**Source passage**
Tim over at The Mess That Greenspan Made writes about why the Fed is immoral and I can hardly improve on it. You should read the whole thing. Once you’re done with that, read about why our crisis will deepen even further instead of getting better over at Cafe Americain. I believed when I first saw Obama that as President that he reminded me of JFK in that he was highly inexperienced and seemed to be running around listening to a lot of supposedly smart people instead of making decisions on his own. This level of inexperience got us into the Vietnam War with JFK and it’s liable to do something similar again with Obama though I would hazard a guess that the war will be one fought on internal grounds in the finance industry and government.
When you lack experience to make hard decisions, you will almost always make the wrong ones. We are seeing this continually with this administration and while I do believe that he is well-spoken and well-meaning, I don’t believe he is capable of the job we have given him. It is likely to only get worse as time goes on. There is little support for the stock price surge we have been seeing since March and the U.S. dollar is under fairly heavy pressure. We are likely to see a a big fall in both starting sometime in September just about the time that the American public decides it is OK to start putting money back into the market. The result will be both obvious and terrible.

**Supplied information**
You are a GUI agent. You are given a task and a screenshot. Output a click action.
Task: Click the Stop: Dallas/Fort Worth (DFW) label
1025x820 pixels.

**What is asked**
1. In the blog post, when does the writer expect a big fall in both stock prices and the U.S. dollar to begin?
2. List every person the blog post names, including any name that appears within a blog's title.
3. According to the blog post, why did Obama remind the writer of JFK?
The material has no connection to the blog post.

**List of solutions**
1. Sometime in September.

2. Tim, Greenspan, Obama, JFK

3. The writer saw both as highly inexperienced. Each also seemed to run around listening to many supposedly smart people instead of making decisions on his own.